The Eastern Mediterranean during the Roman period, for example, continues to be the region in which the workings of social memory are understood in most detail, but recent investigations in Iberia, Gaul, and North Africa, have challenged the alleged amnesia of the Western provinces. Classical horizons, especially those in which textual sources seem to coincide with modern interpretations still provide the most transparent cases of remembering and forgetting; research in Anatolia, Mesopotamia, and the Levant, however, demonstrates that many other non-classical horizons not only were favored in antiquity, but are recoverable by archaeologists. Alcock and others have called attention to the virtues of looking beyond the monumental to explore ancient narratives about the even more ancient past; current discussions associated with the archaeology of the senses resonate with the possibility of studying incorporated memories, as well as sensorial and affective mnemonic practices. Finally, does it make any sense to continue to work on the topic of memory discretely, or is it time to abandon it altogether and consider part of what all archaeologists working in the Mediterranean inevitably do?

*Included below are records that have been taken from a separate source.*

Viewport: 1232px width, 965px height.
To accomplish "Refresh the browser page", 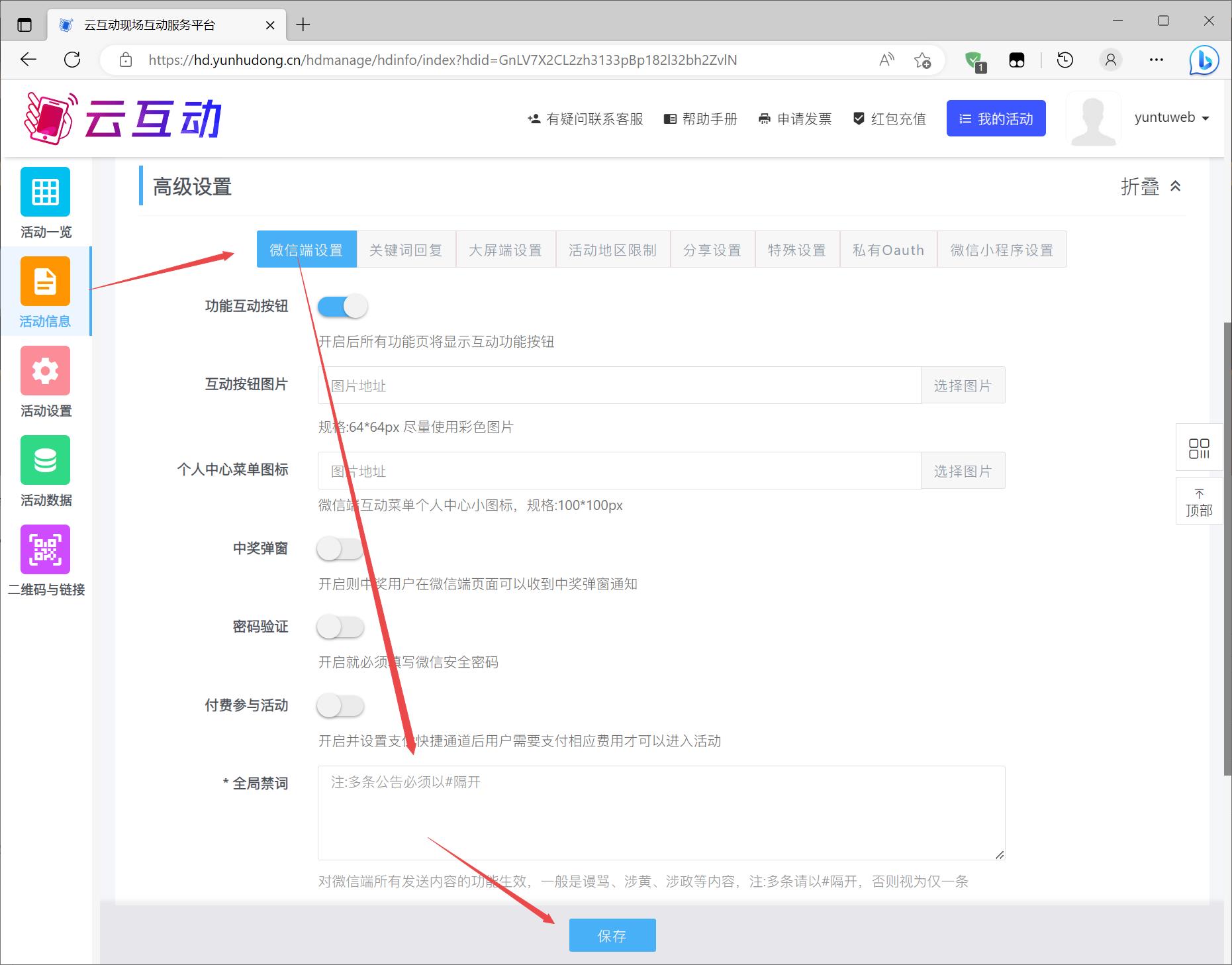I will click(72, 60).
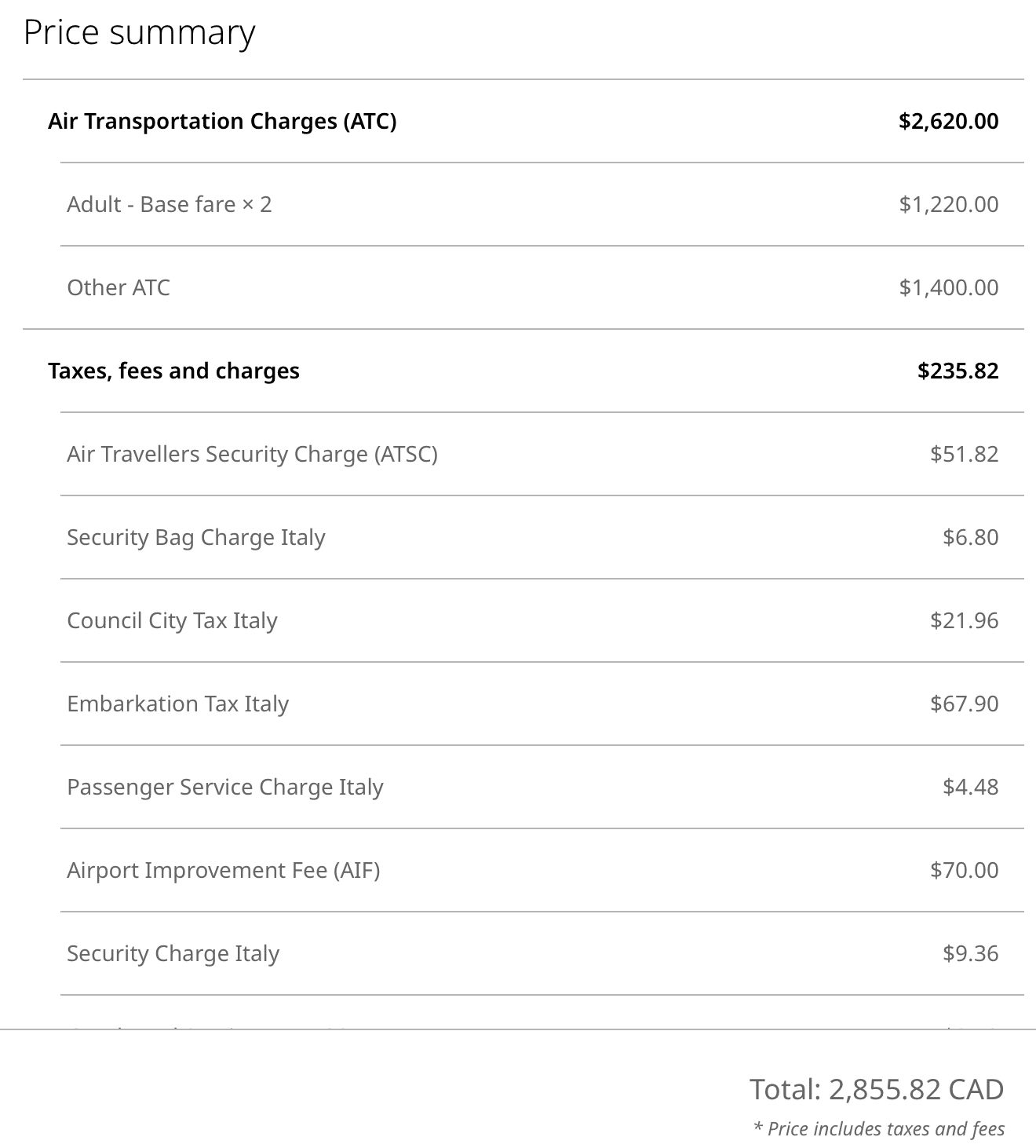Collapse the Taxes, fees and charges section

click(x=173, y=371)
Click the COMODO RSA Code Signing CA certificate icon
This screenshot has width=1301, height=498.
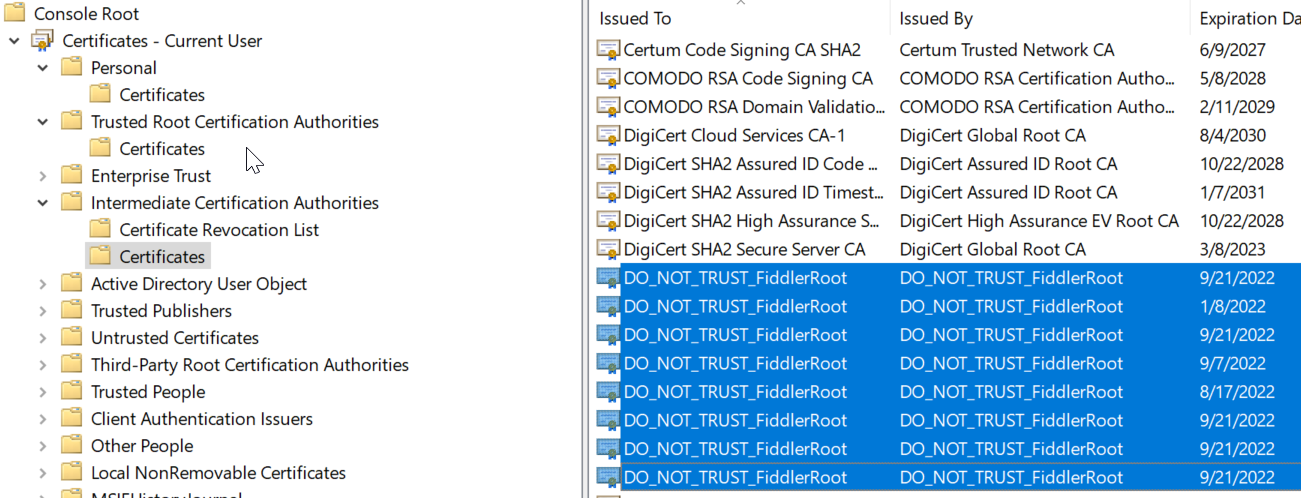[608, 78]
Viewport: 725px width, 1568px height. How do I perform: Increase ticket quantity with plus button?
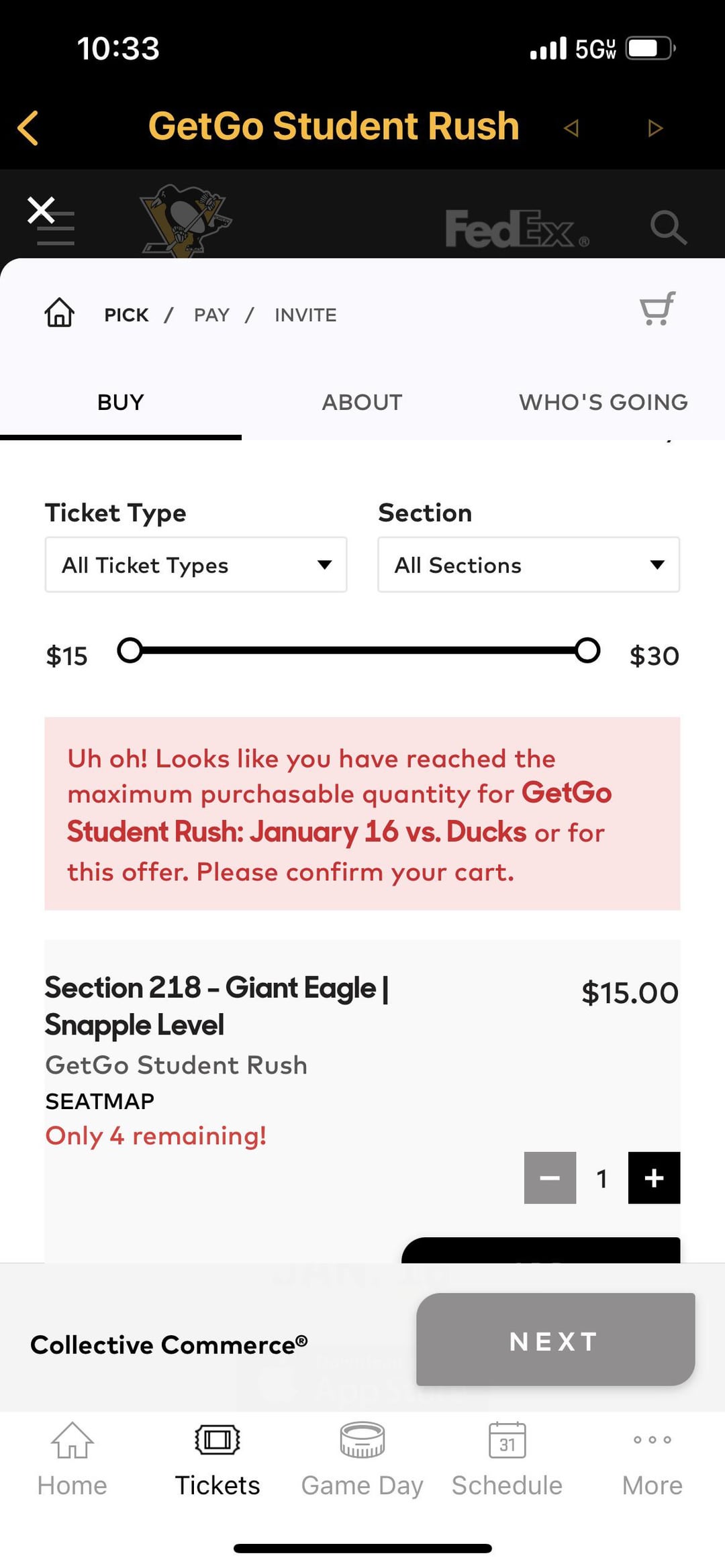tap(654, 1178)
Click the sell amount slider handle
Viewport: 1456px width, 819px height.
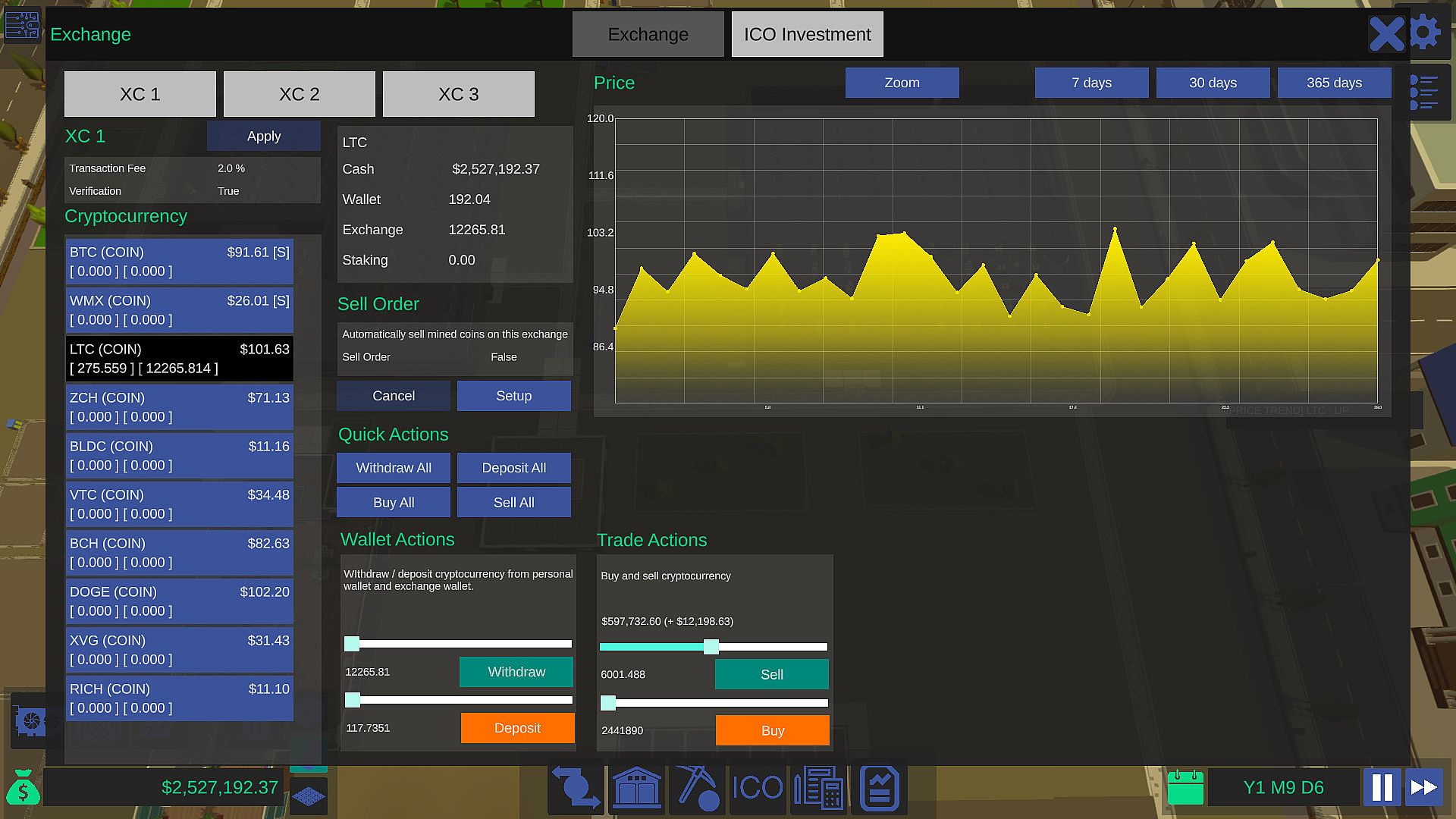click(x=711, y=647)
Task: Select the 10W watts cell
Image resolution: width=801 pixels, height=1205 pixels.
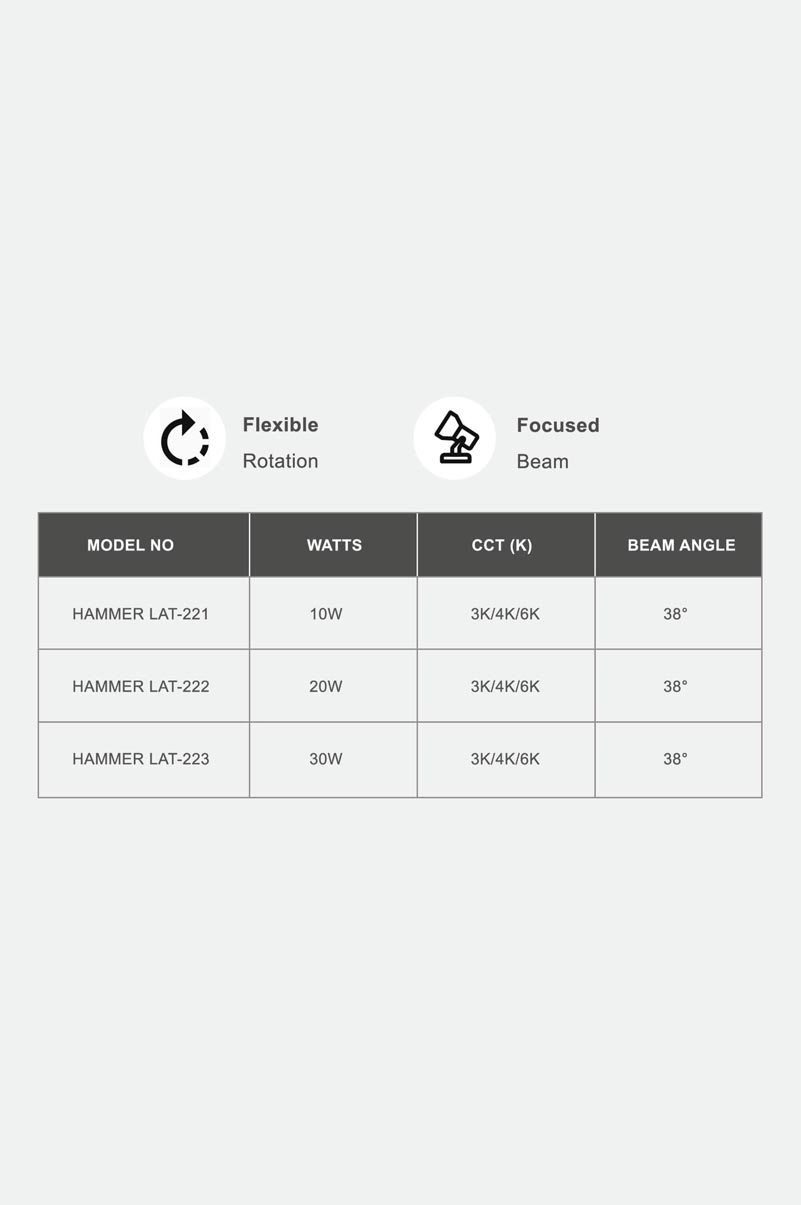Action: click(326, 614)
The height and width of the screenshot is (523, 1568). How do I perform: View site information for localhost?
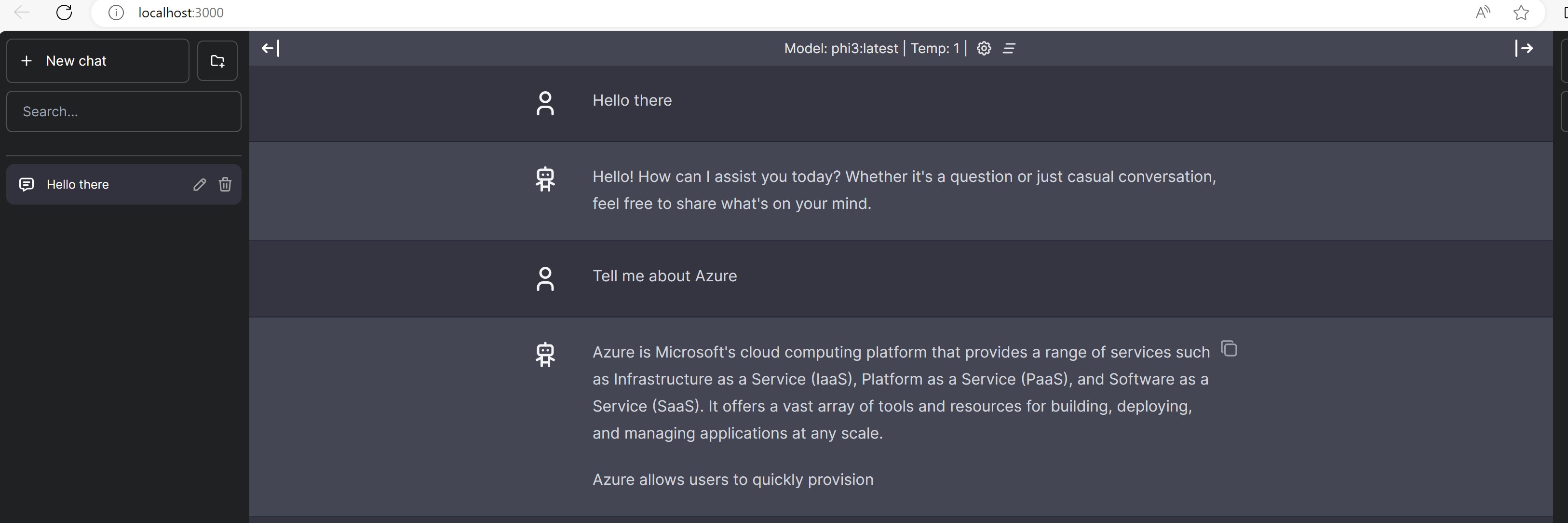point(116,12)
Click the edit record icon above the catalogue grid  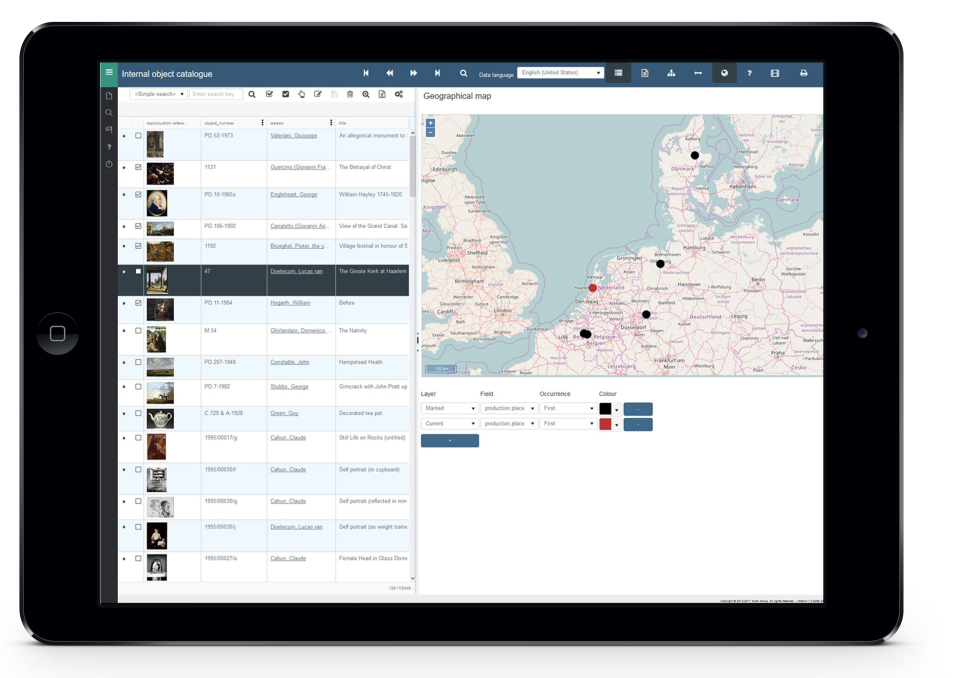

In this colloquium, we juxtapose case studies from across the Mediterranean that investigate different chronological horizons in a range of archaeological contexts and historical settings as attempts to explore the construction of memories beyond the Classical world. The shared Mediterranean background of the first millennia BCE and CE nevertheless offers enough common ground to engage in detailed and meaningful comparisons.
Download the Other Pasts abstracts here : Other Pasts – Abstracts
Sunday, April 21st
10:00-10:10am Peter Van Dommelen (Brown University) – Introductory Remarks
10:10-10:40am Josephine Quinn (Worcester College, University of Oxford) – “Colonial Memory and Ritual Practice in the Phoenician World: The Tophet as Lieu de Mémoire”
10:40-11:10am Andrew C. Johnston (Yale University) – “The Pasts of ‘Others’ in the Roman West”
11:10-11:40am Peter Van Dommelen (Brown University) – “About the Nuraghe: Iron Age Imaginations and Experiences of a Nuragic Past”
11:40am-12:00pm Discussion
12:00-2:00pm Lunch Break
2:00-2:30pm Carolina López-Ruiz (The Ohio State University) – “Tartessos, Regional Memory, and an Alternative ‘Classical’ Past”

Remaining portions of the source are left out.